* _Objetivo do exercício_: Transcreva fielmente o trecho da entrevista sobre as fotos de olho roxo que vai de "Lembro de levar" até "ainda achavam engraçado.", inclusive.

---- Texto do documento

Não fiz uma competição de olho roxo. Só consegui tirar algumas fotografias nos pubs. Uma delas foi presente: "Toma Don, uma foto minha de olho roxo". Foi aí que eu pensei "Caramba, tenho algumas fotos de olhos roxos aqui". O que eu gosto é que a maioria dos caras aparece rindo, bem satisfeitos com seu olho roxo.

As pessoas nessas fotos chegaram a ver essas imagens?
Lembro de levar as fotos no pub Ostrich, uns 10, 15 anos depois de tiradas, e os caras disseram: "Caralho, olha pra mim". Eles ainda achavam engraçado.

Você ainda tem a câmera que usou para fazer essas fotos?

--------
---- Dados fornecidos

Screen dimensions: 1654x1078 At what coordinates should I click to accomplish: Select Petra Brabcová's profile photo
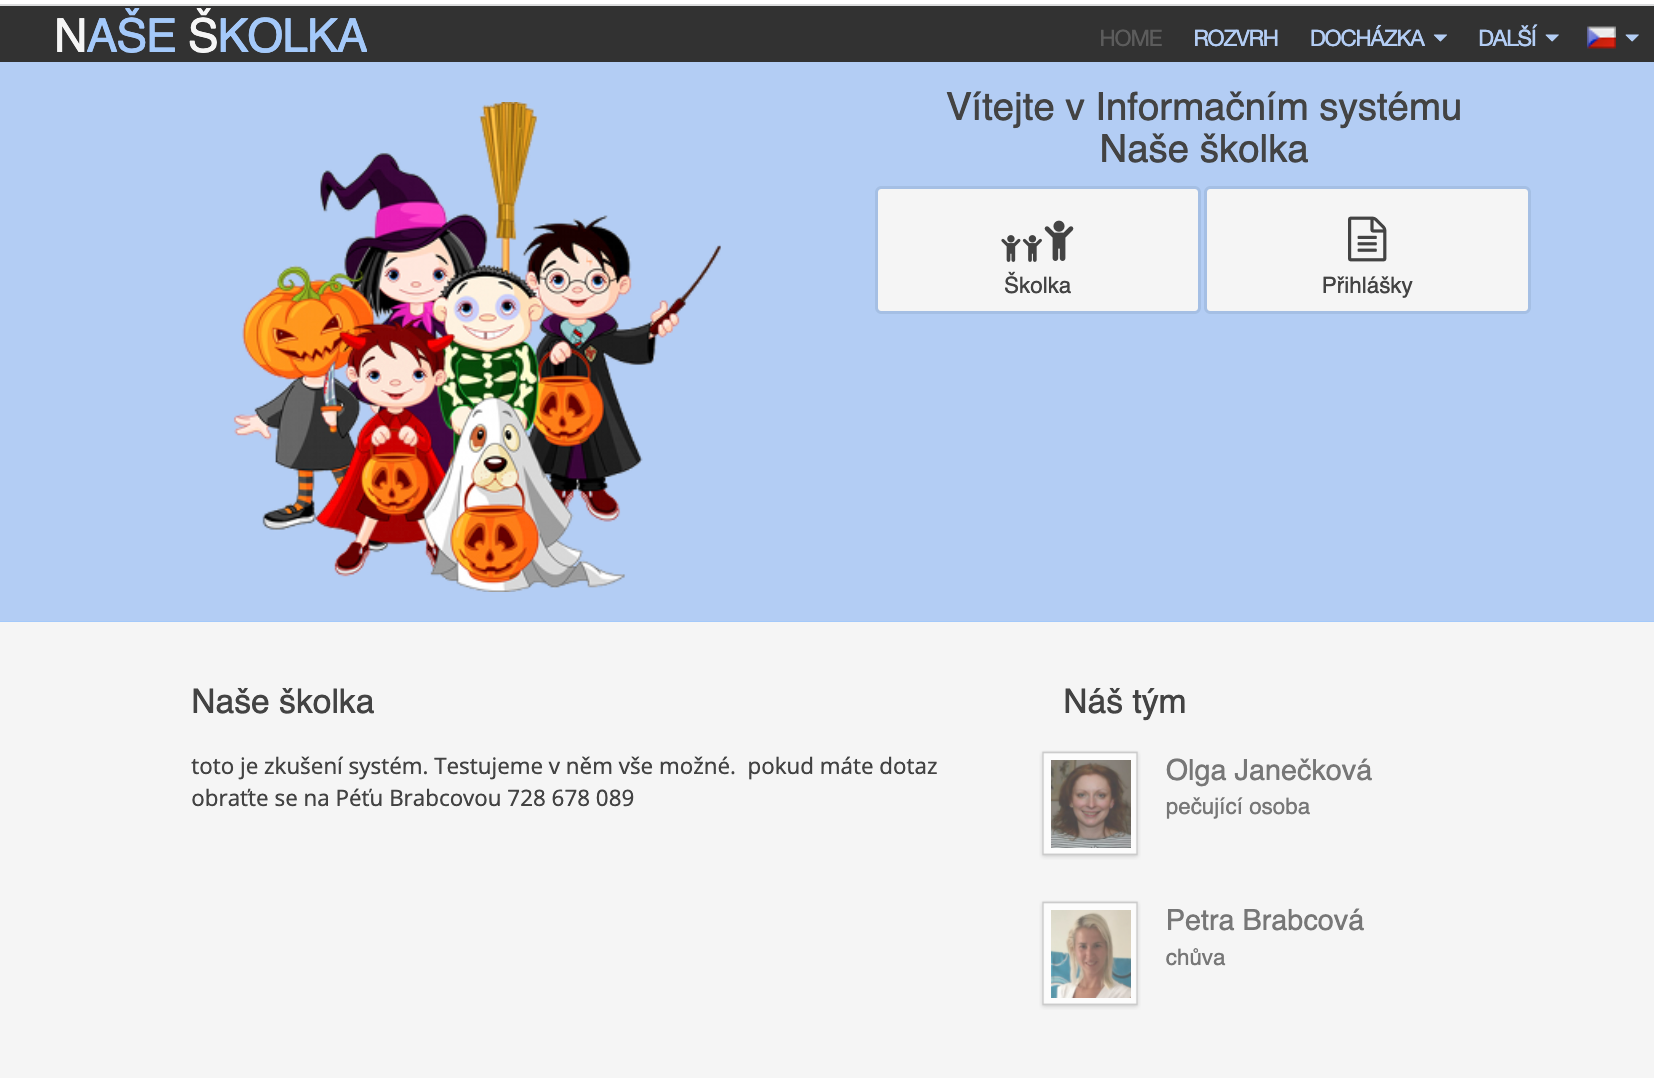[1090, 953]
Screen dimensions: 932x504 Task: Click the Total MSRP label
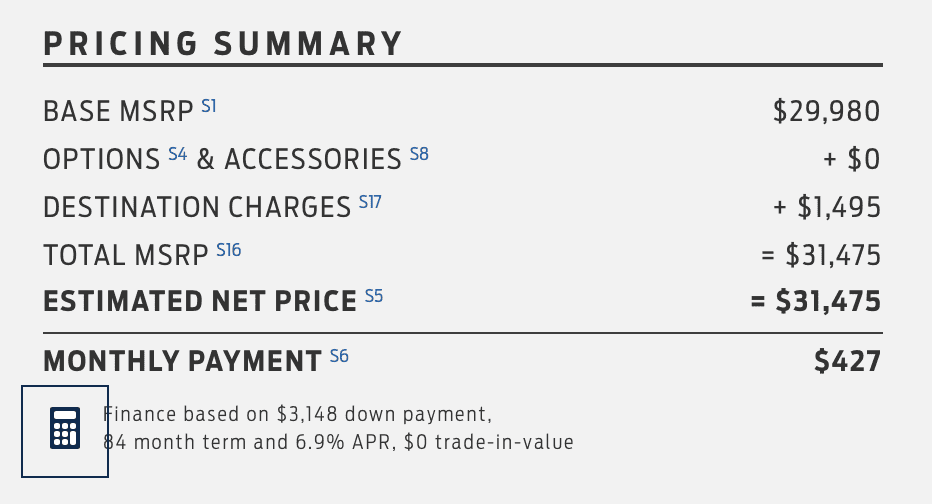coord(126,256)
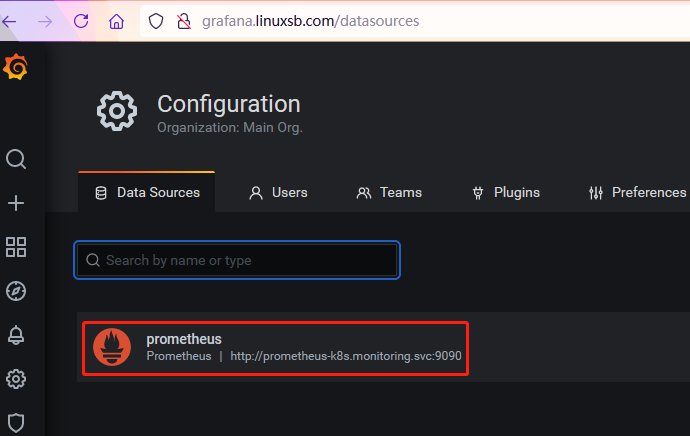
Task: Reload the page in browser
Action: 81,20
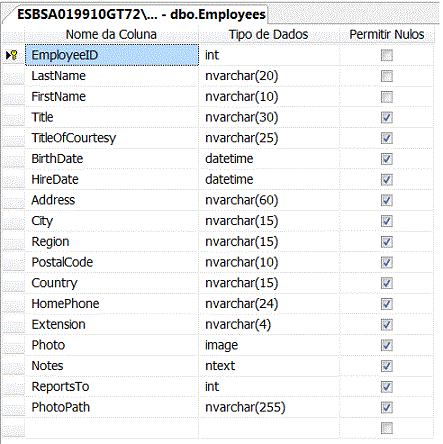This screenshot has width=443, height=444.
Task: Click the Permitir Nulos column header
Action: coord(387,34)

--------

* _Resultado do exercício_:
Lembro de levar as fotos no pub Ostrich, uns 10, 15 anos depois de tiradas, e os caras disseram: "Caralho, olha pra mim". Eles ainda achavam engraçado.